==== FRAGMENTO DE LECTURA
Diario de Barcelona: libros y turistas
«Se venden más libros y se lee más», nos cuentan en el Planeta, que se falla este sábado. Los barceloneses vuelven a ver «el fantasma de Venecia». Me suena, les digo
Traigo una buena noticia y otra regular. La buena: el mundo del libro creció en España un 15% el año pasado; se lee cada ... vez más, se venden más ejemplares, se abren librerías. La letra impresa vive un auge inesperado. La mala: Barcelona vuelve a estar tomada por el turismo como el parque temático que era antes de la pandemia.
¿Qué tienen en común los libros y los turistas? Hola, escribo desde Barcelona en la ceremonia anual del Premio Planeta. Esta noche se sabrá quién es el autor (o más probablemente autora) que se lleva el millón de euros del premio. Pero el Planeta es más que un galardón literario: cada año reúne a escritores y periodistas, entre la literatura y el glamour, en un rito que es una mezcla de marketing, del espíritu de los Reyes Magos (se sabe desde ya que 'el ganador son los padres', pero el jurado seguirá votando esta noche durante la cena mientras la noticia del vencedor ya está en las rotativas) y del oropel. Pero qué bien que la excusa de la reunión sean los libros. Y que además los jefes de Planeta den la noticia de que sigue creciendo la venta de libros, sobre todo entre papel y también entre los jóvenes.
========
- **TRABAJO A REALIZAR**
[1] En la crónica, copia el pasaje comprendido entre "Diario de Barcelona: libros" y "de la pandemia.", ambos incluidos, y cambia "libros" por "novelas".
[2] Resume la crónica en dos oraciones.
Responde usando únicamente la crónica.
==== DATOS EXTRAÍDOS
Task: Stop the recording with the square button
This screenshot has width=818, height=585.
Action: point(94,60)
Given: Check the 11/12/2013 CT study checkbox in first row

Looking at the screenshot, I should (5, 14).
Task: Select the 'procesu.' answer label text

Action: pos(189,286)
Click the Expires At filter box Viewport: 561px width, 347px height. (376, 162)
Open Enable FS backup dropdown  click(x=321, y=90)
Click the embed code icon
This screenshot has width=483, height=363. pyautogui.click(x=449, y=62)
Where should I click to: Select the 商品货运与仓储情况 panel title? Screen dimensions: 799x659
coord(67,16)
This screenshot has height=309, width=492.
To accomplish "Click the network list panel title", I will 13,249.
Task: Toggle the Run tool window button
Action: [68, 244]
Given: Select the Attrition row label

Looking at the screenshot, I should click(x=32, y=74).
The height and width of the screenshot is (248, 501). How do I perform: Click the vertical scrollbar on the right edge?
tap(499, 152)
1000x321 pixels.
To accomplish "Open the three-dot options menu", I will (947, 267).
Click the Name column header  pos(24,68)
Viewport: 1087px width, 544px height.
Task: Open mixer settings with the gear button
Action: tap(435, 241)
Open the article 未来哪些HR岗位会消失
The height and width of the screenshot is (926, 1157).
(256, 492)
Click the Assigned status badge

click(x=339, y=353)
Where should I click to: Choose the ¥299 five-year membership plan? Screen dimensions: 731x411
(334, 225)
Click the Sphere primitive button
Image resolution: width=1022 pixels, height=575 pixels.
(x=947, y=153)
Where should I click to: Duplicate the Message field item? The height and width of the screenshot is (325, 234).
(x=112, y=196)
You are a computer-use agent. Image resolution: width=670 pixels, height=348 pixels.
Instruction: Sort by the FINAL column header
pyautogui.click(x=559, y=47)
========
- **RESPUESTAS DEL EJERCICIO**
[1]
Diario de Barcelona: novelas y turistas
«Se venden más novelas y se lee más», nos cuentan en el Planeta, que se falla este sábado. Los barceloneses vuelven a ver «el fantasma de Venecia». Me suena, les digo
Traigo una buena noticia y otra regular. La buena: el mundo del libro creció en España un 15% el año pasado; se lee cada ... vez más, se venden más ejemplares, se abren librerías. La letra impresa vive un auge inesperado. La mala: Barcelona vuelve a estar tomada por el turismo como el parque temático que era antes de la pandemia.

[2] El mundo del libro creció en España un 15% el año pasado: se lee más, se venden más ejemplares y se abren librerías. Al mismo tiempo, Barcelona vuelve a estar tomada por el turismo mientras acoge la ceremonia anual del Premio Planeta, cuyo ganador se lleva un millón de euros.